Leaves make the best all natural mulch for flowerbeds and your edible garden beds. The worms love it and it does a wonderful job of keeping weeds at bay and it does wonders to help retain moisture. Leaves also help improve the soil over the long term as the worms turn them into the soil. The best part is that they’re FREE! I’m lucky that our gardens are surrounded by giant trees so I have leaves in abundance, but we also collect leaves from our neighborhood leaf drop off center as I don’t think you can ever have too many!

I prefer to chop the leaves up with a mower as this makes a better mulch. I find that they don’t get matted down and slimy in the spring when you do this. Adding some green material also helps the mulch break down faster and I have found that it helps insulate my garden better since the two mixed together seem to provide a little extra heat.
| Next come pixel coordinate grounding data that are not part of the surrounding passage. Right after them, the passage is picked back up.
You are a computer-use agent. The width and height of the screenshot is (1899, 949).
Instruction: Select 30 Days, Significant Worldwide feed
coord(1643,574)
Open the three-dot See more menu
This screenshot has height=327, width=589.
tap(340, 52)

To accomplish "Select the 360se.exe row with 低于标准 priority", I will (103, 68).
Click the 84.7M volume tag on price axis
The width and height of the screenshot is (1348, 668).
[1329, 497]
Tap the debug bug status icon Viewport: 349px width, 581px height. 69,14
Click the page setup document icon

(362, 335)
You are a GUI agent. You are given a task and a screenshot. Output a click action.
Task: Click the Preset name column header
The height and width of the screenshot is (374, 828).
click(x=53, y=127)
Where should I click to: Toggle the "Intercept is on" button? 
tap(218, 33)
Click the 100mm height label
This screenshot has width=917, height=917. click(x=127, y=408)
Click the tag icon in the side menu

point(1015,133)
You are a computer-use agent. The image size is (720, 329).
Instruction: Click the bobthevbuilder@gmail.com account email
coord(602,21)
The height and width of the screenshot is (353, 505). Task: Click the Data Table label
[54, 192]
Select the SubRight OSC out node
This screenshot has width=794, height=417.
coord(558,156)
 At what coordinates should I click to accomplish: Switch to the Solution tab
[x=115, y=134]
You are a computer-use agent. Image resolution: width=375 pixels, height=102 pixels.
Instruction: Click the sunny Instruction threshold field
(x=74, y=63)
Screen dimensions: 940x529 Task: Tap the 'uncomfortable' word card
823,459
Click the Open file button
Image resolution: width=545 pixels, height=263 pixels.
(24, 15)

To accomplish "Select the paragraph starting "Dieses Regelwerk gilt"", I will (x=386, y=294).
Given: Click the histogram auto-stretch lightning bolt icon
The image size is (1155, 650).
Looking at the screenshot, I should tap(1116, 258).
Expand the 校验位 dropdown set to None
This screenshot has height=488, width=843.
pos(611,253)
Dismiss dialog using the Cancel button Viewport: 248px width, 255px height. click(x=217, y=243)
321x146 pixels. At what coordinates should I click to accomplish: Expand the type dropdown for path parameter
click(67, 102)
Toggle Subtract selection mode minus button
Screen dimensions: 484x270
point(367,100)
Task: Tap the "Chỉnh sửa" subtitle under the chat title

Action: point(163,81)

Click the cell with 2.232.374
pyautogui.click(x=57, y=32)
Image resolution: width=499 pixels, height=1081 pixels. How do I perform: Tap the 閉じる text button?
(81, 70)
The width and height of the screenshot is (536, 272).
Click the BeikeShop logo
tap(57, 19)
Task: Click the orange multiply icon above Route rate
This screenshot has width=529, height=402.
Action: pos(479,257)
I often spread a 3-6 inch layer of mixed leaves and green material on all my garden beds in the fall. In the spring I leave it on some garden beds, mainly the ornamental ones as it helps prevent weeds from germinating. I usually mix them into the soil in my edible beds when I’m getting ready to plant.

Do you use leaves in your garden? What do you like using for mulch?

I can also be found at Chiot’s Run where I blog daily about gardening, cooking, local eating, beekeeping, and all kinds of stuff. You can also find me at Simple, Green, Frugal, Co-op, and you can follow me on Twitter.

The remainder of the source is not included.